A revista mensal Moesson (Monções) é, «há mais de sessenta anos», o principal elo de ligação entre pessoas e organizações indo-holandesas. Foi fundada em 1956, sob o nome de Our Bridge, como revista de informação acerca da Nova Guiné Holandesa, a última remanescência das Índias Orientais Holandesas que só na década de 1960 integraria a Indonésia, independente desde 1949.
Não podemos esquecer, é claro, «muitos outras revistas históricas», bem como anuários como o Indische Navorser (Investigações Indo-Holandesas – principalmente nos ramos da genealogia e da história).
«O Instituto Nacional de pesquisa de documentos da Grande Guerra tem investigado, por um lado, a conduta das actividades militares do Governo colonial entre 1945-49; por outro, o movimento rebelde do falecido Presidente Soekarno», acrescenta o investigador holandês.
Robert Egeter van Kuyk admite que os programas nas Índias Ocidentais estão menos desenvolvidos, provavelmente porque as possessões holandesas nessa região, à excepção do Suriname (Guiana Holandesa), terem sido consideradas colónias de segundo plano.
«Como é sabido, partes do norte do Brasil e de Nova Iorque estiveram em poder dos holandeses, mas foi durante um muito breve período de tempo, daí que não as possamos designar como colónias», diz.
Na verdade, o interesse actual na história colonial das designadas Índias Ocidentais concentra-se sobretudo na história da escravidão nas Antilhas, Brasil e também na África Ocidental.

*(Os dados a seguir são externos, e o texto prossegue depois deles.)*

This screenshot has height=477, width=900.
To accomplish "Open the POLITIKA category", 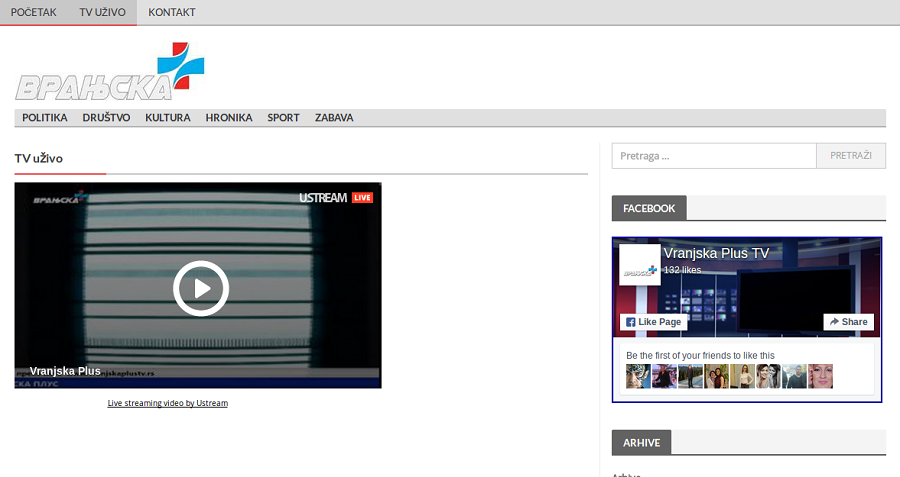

Em ambos os casos, sobretudo no caso das Índias Orientais, a actividade literária tem sido prolifica. Um número enorme de romances, documentários, poesia, «relatos na primeira pessoa», escritos históricos, filmes, composições musicais, têm sido publicados desde 1900, e, com particular abundância, desde 1970. Algumas dessas obras geraram polémica, outras simplesmente ficaram-se pelo registo nostálgico, especialmente no que respeita os registos escritos mais antigos.
Em resumo, «a atitude holandesa para com as suas ex-colónias resume-se a isto: ex-colonizadores e ex-colonizados devem partilhar os seus pontos de vista e sentimentos, ultrapassando as velhas atitudes de, por um lado, os sentimentos nostálgicos de “os bons velhos tempos da colónia”, e, por outro lado, a recordação da “exploração inumana”. No fundo, há que trabalhar num terreno comum e sobre ele construir um futuro novo e mais rico».